GIVEN INFORMATION -
____

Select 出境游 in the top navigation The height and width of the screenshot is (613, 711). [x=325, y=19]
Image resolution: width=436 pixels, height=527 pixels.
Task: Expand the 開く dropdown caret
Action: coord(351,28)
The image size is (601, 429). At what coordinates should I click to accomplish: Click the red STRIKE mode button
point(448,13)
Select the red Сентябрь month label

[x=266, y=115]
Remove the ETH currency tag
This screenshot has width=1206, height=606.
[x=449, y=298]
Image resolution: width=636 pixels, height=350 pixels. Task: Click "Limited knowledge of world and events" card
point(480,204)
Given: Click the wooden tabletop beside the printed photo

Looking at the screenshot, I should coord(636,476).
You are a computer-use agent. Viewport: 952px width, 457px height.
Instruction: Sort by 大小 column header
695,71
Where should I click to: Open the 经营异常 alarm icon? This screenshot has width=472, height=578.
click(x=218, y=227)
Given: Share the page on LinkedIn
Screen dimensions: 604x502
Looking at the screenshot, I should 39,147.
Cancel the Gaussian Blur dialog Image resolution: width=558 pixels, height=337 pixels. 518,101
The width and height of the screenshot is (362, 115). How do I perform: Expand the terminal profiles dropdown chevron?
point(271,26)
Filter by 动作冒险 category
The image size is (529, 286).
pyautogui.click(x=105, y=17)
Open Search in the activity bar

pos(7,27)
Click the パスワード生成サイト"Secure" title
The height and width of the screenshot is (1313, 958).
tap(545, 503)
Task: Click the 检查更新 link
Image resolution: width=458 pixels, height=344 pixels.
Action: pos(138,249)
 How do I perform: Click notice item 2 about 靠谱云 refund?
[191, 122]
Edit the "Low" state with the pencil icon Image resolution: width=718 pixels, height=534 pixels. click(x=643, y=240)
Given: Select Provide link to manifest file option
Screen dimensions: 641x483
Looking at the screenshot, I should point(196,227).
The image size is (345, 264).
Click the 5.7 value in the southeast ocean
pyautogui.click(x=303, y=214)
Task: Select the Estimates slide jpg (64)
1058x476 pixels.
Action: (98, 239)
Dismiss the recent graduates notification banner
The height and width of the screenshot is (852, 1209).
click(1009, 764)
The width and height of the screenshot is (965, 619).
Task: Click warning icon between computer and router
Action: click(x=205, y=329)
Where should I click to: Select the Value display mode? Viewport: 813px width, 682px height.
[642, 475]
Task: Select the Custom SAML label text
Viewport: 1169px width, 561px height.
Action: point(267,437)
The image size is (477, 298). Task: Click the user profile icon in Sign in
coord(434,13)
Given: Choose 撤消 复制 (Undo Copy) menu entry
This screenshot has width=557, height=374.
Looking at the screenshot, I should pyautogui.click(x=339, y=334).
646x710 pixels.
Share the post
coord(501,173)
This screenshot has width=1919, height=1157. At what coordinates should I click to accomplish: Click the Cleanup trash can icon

____

Copy exactly, and only, the lines from the line that contains "The image size is (477, 298)." through the end of the data above.

The image size is (477, 298). Task: Click the user profile icon in Sign in
coord(434,13)
Given: Choose 撤消 复制 (Undo Copy) menu entry
This screenshot has width=557, height=374.
Looking at the screenshot, I should pyautogui.click(x=339, y=334).
646x710 pixels.
Share the post
coord(501,173)
This screenshot has width=1919, height=1157. At what coordinates should I click to accomplish: Click the Cleanup trash can icon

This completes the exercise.